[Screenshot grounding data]
::::
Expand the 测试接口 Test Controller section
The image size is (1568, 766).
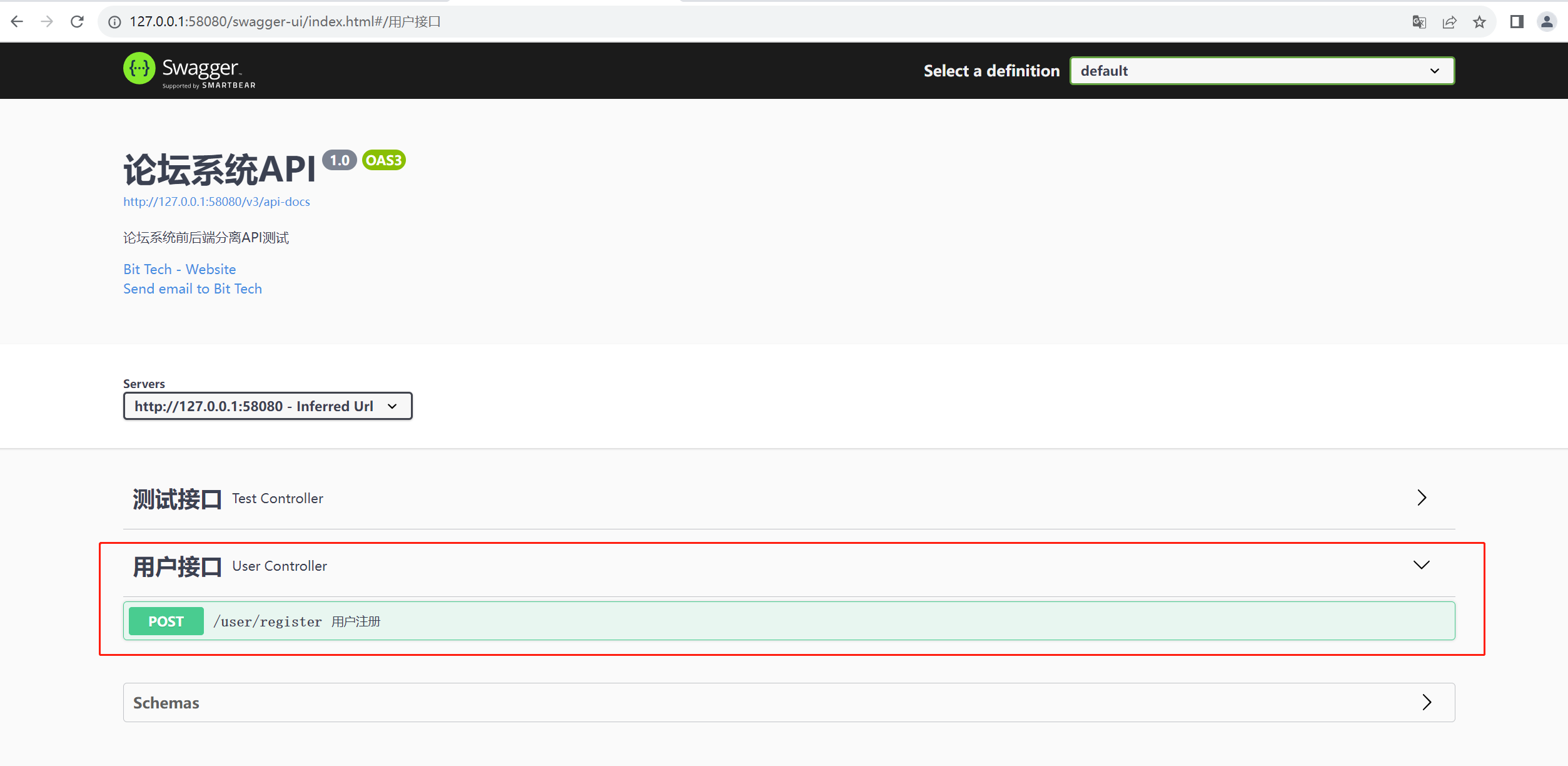[x=1422, y=498]
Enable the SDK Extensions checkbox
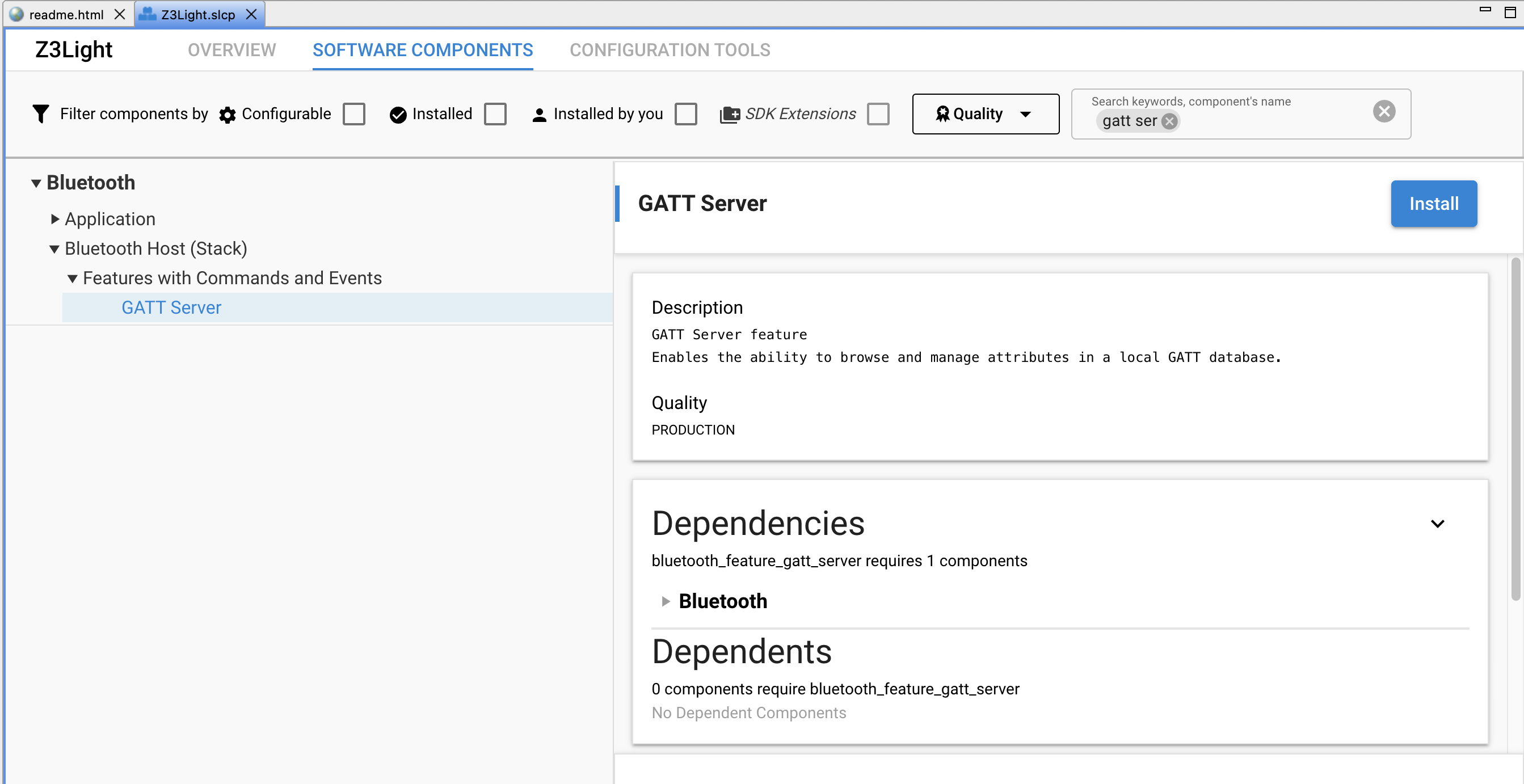1524x784 pixels. click(878, 113)
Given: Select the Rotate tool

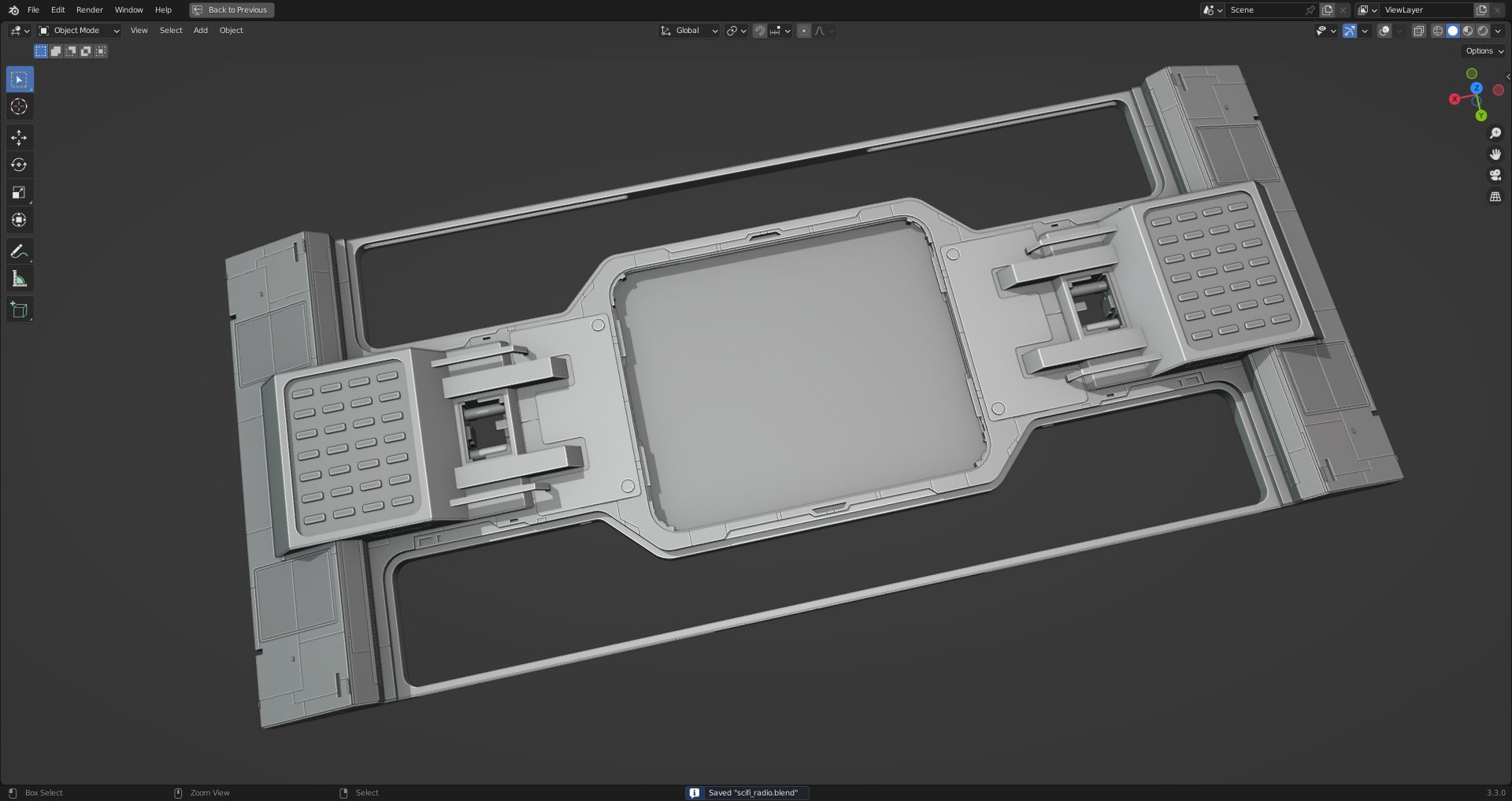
::::
### YOUR TASK
Copy the lines above exactly. Do not include pictures.

### YOUR SOLUTION
Expand the 测试接口 Test Controller section
The image size is (1568, 766).
[x=1422, y=498]
Enable the SDK Extensions checkbox
1524x784 pixels. click(878, 113)
Given: Select the Rotate tool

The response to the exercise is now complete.